When you’re trying to save money, it’s important to know that you have a handful of options to choose from. Most of us know about conventional savings accounts offered by local banks and credit unions, but there are other common savings account types, too.
A few different types of savings accounts have stood the test of time, and the one that’s right for you depends on what you want to do with the money you save. Do you want to save for the long term, save with the ability to access your funds easily, or desire the highest return no matter what?
Let’s look at three of the most popular savings account types: traditional savings account, money market account, and certificate of deposit accounts (CDs).
Top 3 Savings Account Types
1. Traditional Savings Account
These accounts are typically linked to your checking account, but can be standalone accounts as well. They’re easy to establish and maintain, and are designed for the money you want to keep separate from your spending account. A traditional savings account you can link to your checking account is a wonderful place to keep your mini-emergency fund. When an unexpected expense arises, the money will be fairly accessible.
These accounts traditionally had very low interest rates and didn’t earn much interest. However, there has been a rise in high-yield savings accounts that help you maximize your savings online. That’s where I park most of my money now. Even with interest rates declining everywhere over the last few years, my accounts still earn greater than a 4% annual percentage yield (APY).
At just 4 percent APY, which is on the low end, you’ll earn $400 per year on every $10,000 without doing anything but storing your money there.
The interest rates provided to customers can change over time based on federal benchmark interest rate fluctuations.
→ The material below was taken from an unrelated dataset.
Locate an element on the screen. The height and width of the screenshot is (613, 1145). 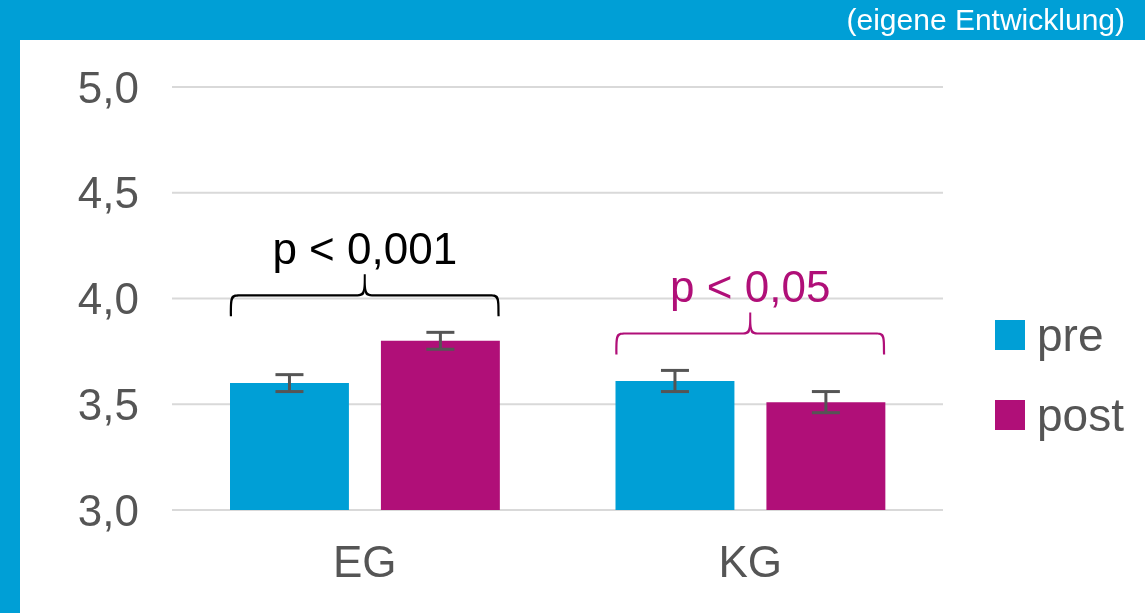
y-tick-label: 4,5 is located at coordinates (108, 193).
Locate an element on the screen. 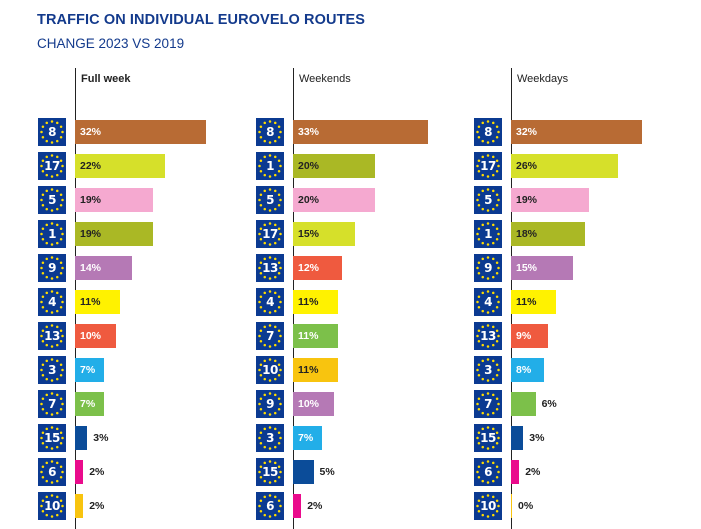  route-number: 5 is located at coordinates (488, 200).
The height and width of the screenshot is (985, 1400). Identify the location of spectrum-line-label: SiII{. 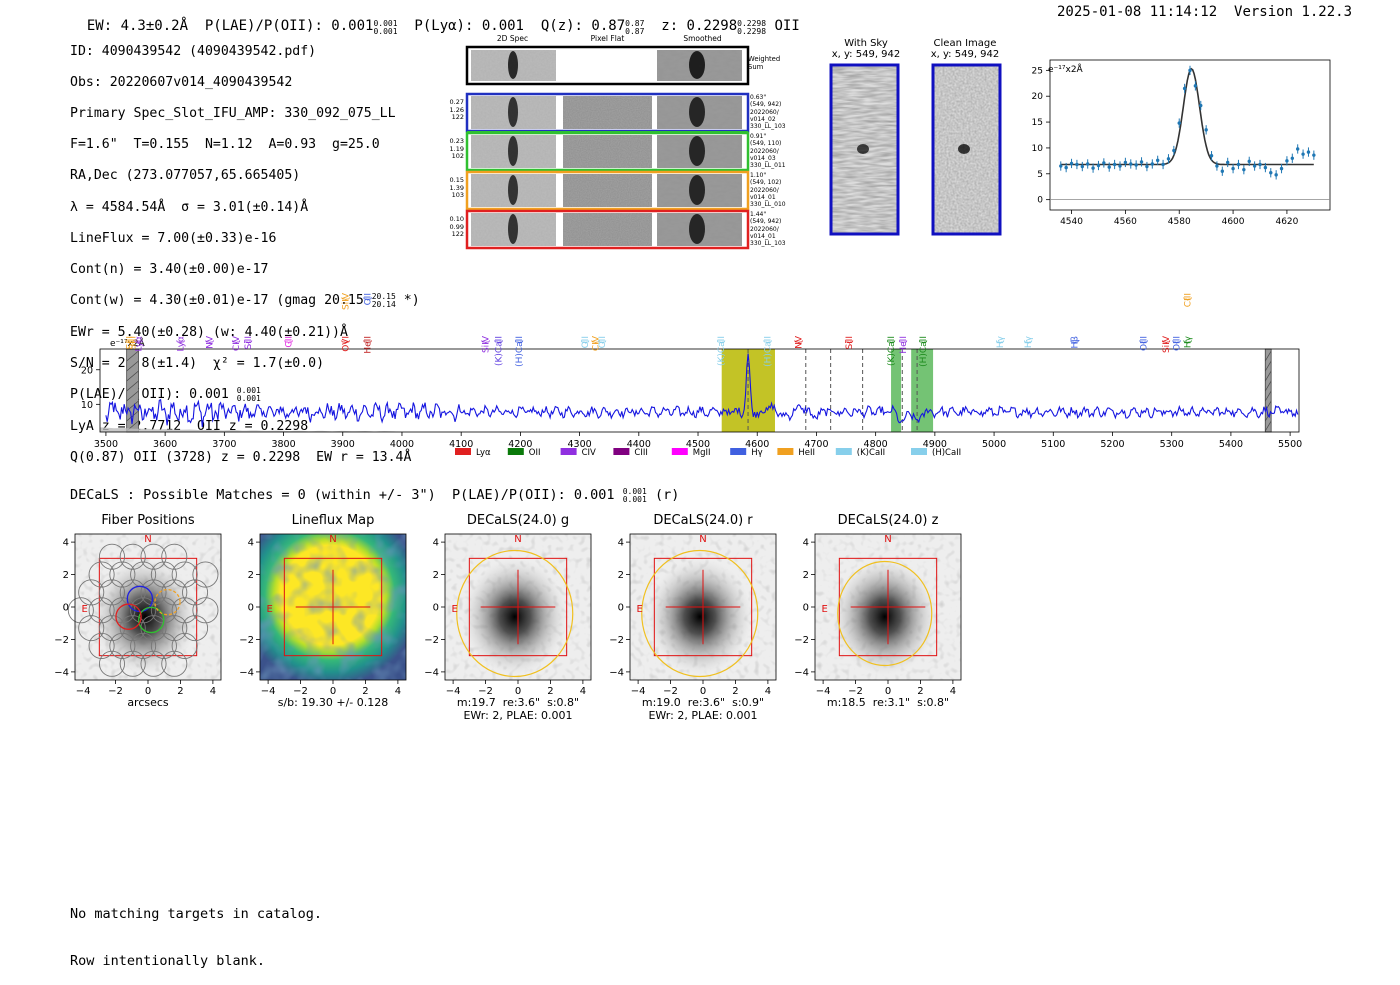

Banks pay interest to savers to entice them to store money with them so they can use the money deposited as a fund to lend to others.
How Banks Use Your Money
– You deposit $10,000 into a savings account and the bank pays you 4% interest.
– In one year, you earn $400.
– That same bank lends $10,000 and charges the borrower 10% interest for the loan.
– In one year, the bank earns $1,000.
– The bank keeps the difference and makes a profit of $600.
This is a simplified overview, but it’s a peek into how banks make money and work.
2. Money Market Account (MMA)
Money market accounts are very similar to regular savings accounts, except they tend to require higher minimum deposits to open and include checking account features such as the ability to write checks. While your money is parked in a money market account, you may earn more interest, but you are often limited in how frequently you can access it.
Money market accounts are a perfect choice for people who don’t need to write a lot of checks, but would like the ability to rest their money somewhere and earn decent interest, while also being able to access it in more ways than with a traditional savings account. You can still get to your money when you need it using a check or debit card, and take advantage of higher interest rates than with most checking accounts.
3. Certificates of Deposit (CD)
Also called CDs, certificates of deposit work a lot like the other savings accounts, but can offer higher interest rates that remain fixed for a set period. The longer you commit to parking your money in the CD, the more interest you’ll earn. If you take your money out early, you may pay a penalty and risk canceling interest you’ve earned. These accounts are best for depositing money you know you won’t touch for months or years.
Another benefit to a CD versus the other types of accounts is that your interest rate doesn’t change until the CD matures. For example, when you invest your money into a one-year CD and the federal interest rates decline, your earning potential won’t decrease like it could with a traditional savings or money market account during that period. Conversely, your locked-in interest rate could wind up below current averages when interest rates rise. So proceed with caution.
Like savings and money market accounts, you’ll likely get the best yields by investing your money with an online-only institution.
Are Banks a Safe Place to Store Your Money?
With so many banks merging, having gone under, and being bailed out by the government over the years, it’s fair to wonder if storing your money in a bank is safe. Luckily, money deposited into nearly all banks in the United States is insured up to $250,000. That doesn’t necessarily mean you’re protected from scams and theft involving people accessing your accounts, but it does protect you from bank failures. Before establishing a savings account, verify that the company you plan to park your money with is FDIC-insured.
The Federal Deposit Insurance Corporation (FDIC) exists, in part, because of the Great Depression. Before FDIC insurance, customers were extremely suspicious of the banking system and would withdraw money for fear of losing it. Many people reacted to rumors of bank failure by making mass withdrawals, and as a result, many banks folded. FDIC insurance created peace of mind for customers.
How Much Money Should You Save?
The short answer to how much money you should save is as much as possible while still paying your bills and enjoying life. It’s easiest to do so when you have specific goals, such as building up an emergency fund, setting aside funds for retirement, or saving to pay for a major purchase like a down payment on a home.
Work out a budget and see what, if any, surplus you have at the end of the month. Make a plan for it and find a place to put it aside. If you don’t have any money left at the end of the month, you can find ways to earn extra cash or reduce your expenses to create savings for the future.
It’s never too late to get started, but I wish I had committed to saving money sooner. Choosing from one of these three main types of savings accounts is a great way to start building your nest egg. They’re proven, trustworthy methods that can help you reach your goals.